Предложенный фрагмент
________________________

Тихо все – одно кладбище

Не пустеет, не молчит <…>

Затем, проводив взглядом телегу с мертвыми телами, управляемую негром (олицетворение адской тьмы), Вальсингам поет сам.

Песня, впервые в жизни сочиненная Вальсингамом, звучит совсем в иной тональности: это торжественный гимн Чуме, хвала отчаянию, пародия на церковное песнопение:

Как от проказницы Зимы,

Запремся также от Чумы!

Зажжем огни, нальем бокалы,

Утопим весело умы

И, заварив пиры да балы,

Восславим царствие Чумы.

<…>Все, все, что гибелью грозит,

Для сердца смертного таит

Неизъяснимы наслажденья

Бессмертья, может быть, залог! <…>

Недаром Вальсингам использует «евангельскую» стилистику в богоборческой песне; он восславляет не Царство, но именно Царствие чумы, негатив Царствия Божия. Так Председатель, поставленный в центр последней из «маленьких трагедий», повторяет «смысловой жест» других героев цикла. Скупой рыцарь служит своего рода мессу золоту, пресуществляя его во власть; Сальери причащает Моцарта смерти; гимн Вальсингама наделяет чумной пир сакральным статусом, превращая в черную мессу: наслаждение на краю гибели сулит сердцу смертного залог бессмертья.

Недаром, едва Председатель умолкает, на сцене появляется Священник, который прямо сравнивает пирующих с бесами. И становится сюжетным антагонистом Вальсингама. Служителю Чумы может на равных противостоять лишь служитель Бога. Священник и Председатель вступают в спор; это спор двух жрецов, один из которых причащает прихожан «святою кровью / Спасителя, распятого за нас», другой «благодатным ядом этой чаши», т. е. веселым вином чумного пира.

________________________

Задание
Перечислите все характеристики песни Вальсингама, которые фрагмент приводит после двоеточия в предложении, начинающемся словами «Песня, впервые в жизни сочиненная Вальсингамом».

Исходные данные

________________________

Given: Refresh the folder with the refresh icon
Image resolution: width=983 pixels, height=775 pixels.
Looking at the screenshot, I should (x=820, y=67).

________________________

Ответ
- торжественный гимн Чуме
- хвала отчаянию
- пародия на церковное песнопение